Pablo hits Poland: the story behind Picasso’s Polish visit

Not many people know it but Pablo Picasso once came to Poland.
The world-famous artist, then aged 67, arrived in 1948, just as the country was slowly picking itself up from the devastation wrought by the Second World War. He also arrived in Poland when there was still a bit of artistic freedom left before the state fell under the oppressive and smothering cloak of Stalinism.
The reason for Picasso’s Polish adventure was a conference organised by the government. Given the grand title of the World Congress of Intellectuals, the aim of the event, officially at least, was to bring together a host of world-famous figures in the cause of peace, although the communists were also hoping the meeting would slow down the West’s development of nuclear weapons.
The list of prominent people, who were invited, and accepted the invitation, was impressive. Aldous Huxley, Julian Huxley, Irène Joliot-Curie, John Boyd Orr, John B.S. Haldane, Bertolt Brecht, György Lukács, Paul Éluard, Ilya Ehrenburg, Fernand Léger, to name just a few. In all some 600 notable figures from 40 countries attended the conference, the most famous of which was probably Picasso.
Pablo Picasso in Wrocław Technical University's lecture theater, attending the World Congress of Intellectuals, August 25th, 1948.
To say the Poles had been eager to get Picasso to the conference, is an understatement. Living in self-imposed exile from Franco’s Spain in southern France the painter had no passport or official travel documents, but this had failed to phase the Poles.

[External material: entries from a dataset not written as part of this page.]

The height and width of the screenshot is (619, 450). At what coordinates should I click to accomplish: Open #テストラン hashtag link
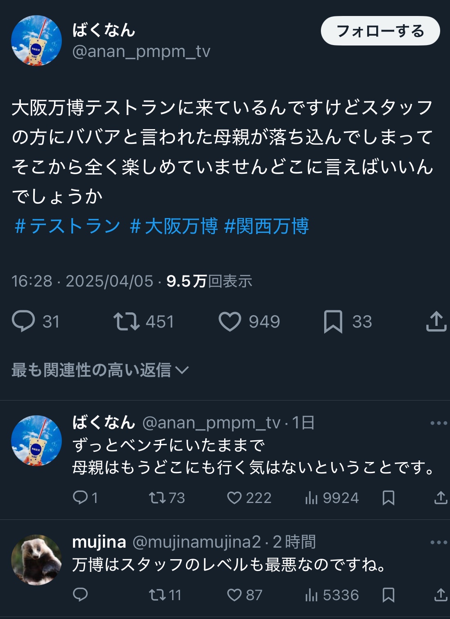67,226
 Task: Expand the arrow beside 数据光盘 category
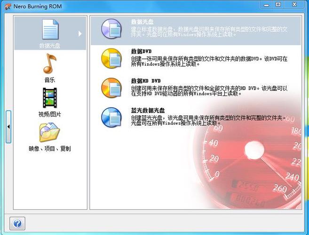coord(80,33)
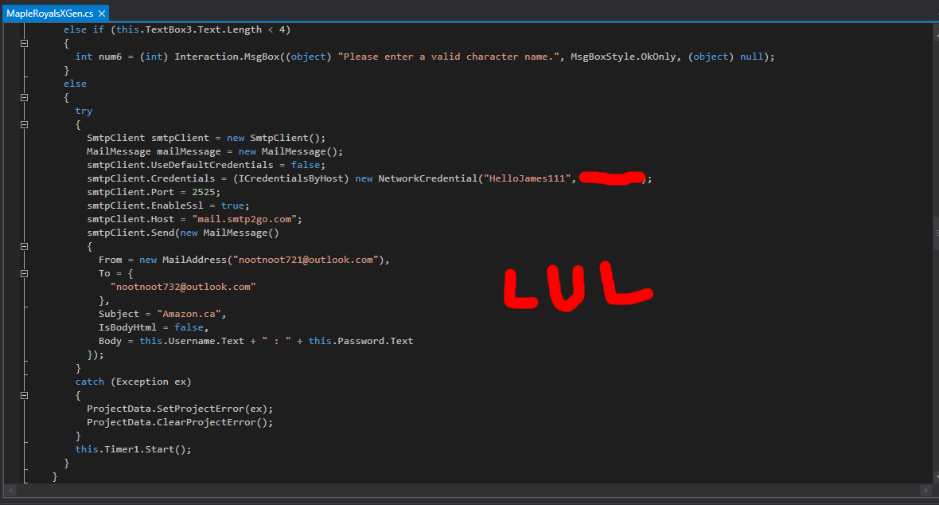The image size is (939, 505).
Task: Collapse the new MailMessage initializer block
Action: [24, 246]
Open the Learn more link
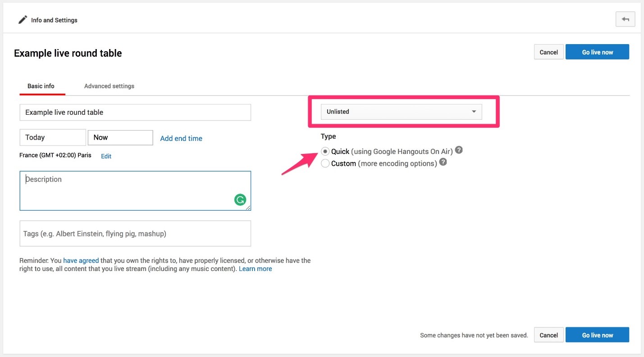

In an effort to convince Picasso to come to Poland an official Polish state delegation had been dispatched to his sea-side home. After listening to their pleas, he had told them that he wanted to go for a swim, so he and the delegation headed down to the beach. Suddenly, his wife had appeared and announced that the dinner is served. Picasso replied to his totally surprised wife: “Can’t go and eat, because I am in Poland already”.
But Picasso’s lack of a passport was still a problem, but one that was overcome. A few weeks after he had agreed to attend the conference a Polish military aircraft was waiting for him at an airport on the outskirts of Paris. And this is how Pablo Picasso, under the cover of the morning darkness, and with no passport whatsoever, flew to Poland.
It was also the first time Picasso had flown. Sitting by the window, he watched in amusement as the plane flew over a flat surface crisscrossed with an infinite number of fields of irregular rectangles. Later he confessed: “After this flight I know what cubism really means”.
His destination was Wrocław, the conference’s host city, but he also found time to visit Kraków and Warsaw during his fortnight in Poland.
Pablo Picasso (L) and Paul Éluard (R) decorated with the Commandor's Cross with the Star of the Polonia Restituta order. Warsaw, the Belverdere Palace, September 4th, 1948.
While visiting the capital, which was still in ruins after being nearly totally destroyed during WWII, Picasso was invited to visit a just-built housing estate, in the Koło neighbourhood. It was one of the very first housing estates built after the war, and was designed in a modernist, not Stalinist, style.
Dazzled by the architecture Picasso decided to draw on the wall of one apartment a mermaid, the symbol of Warsaw. But instead of a sword, which Warsaw’s mermaid traditionally holds, he drew a hammer.
The construction of blocs of flats of the Warsaw Housing Cooperative in Koło, Warsaw, 1949.
Later, when the apartment was given to its residents, it became a headache for them owing to the large numbers of people wanting to see the work of the famous painter up close. So, the authorities of the housing estate decided to paint over picture, although the image survives as in photographs and, nowadays, can be spotted on souvenir mugs and T-shirts.
Pablo Picasso arriving at the Royal Palace in Wilanów, Warsaw, September 4th, 1948.
But there is also another artistic trace of Picasso’s visit in Poland. He brought with him, as a gift for National Museum in Warsaw, a set of his ceramics which are, of course, carefully still in the museum’s care.
They are a few traces of Picasso’s visit in Poland in Western countries. One example is a lithograph from 1949, called “Femme au fauteuil No.1” (in English: Woman in an Armchair No.1), which the Tate Gallery website says is “widely considered the pinnacle of Picasso’s lithographic work”. The print depicts Picasso’s wife Françoise Gilot sitting on a chair, wearing a cloak that Picasso bought for her on Kraków’s main square.
Picasso, known for his reluctance to travel, never regretted his trip to Poland. On one occasion he even confessed: “It was the happiest two weeks of my whole life”.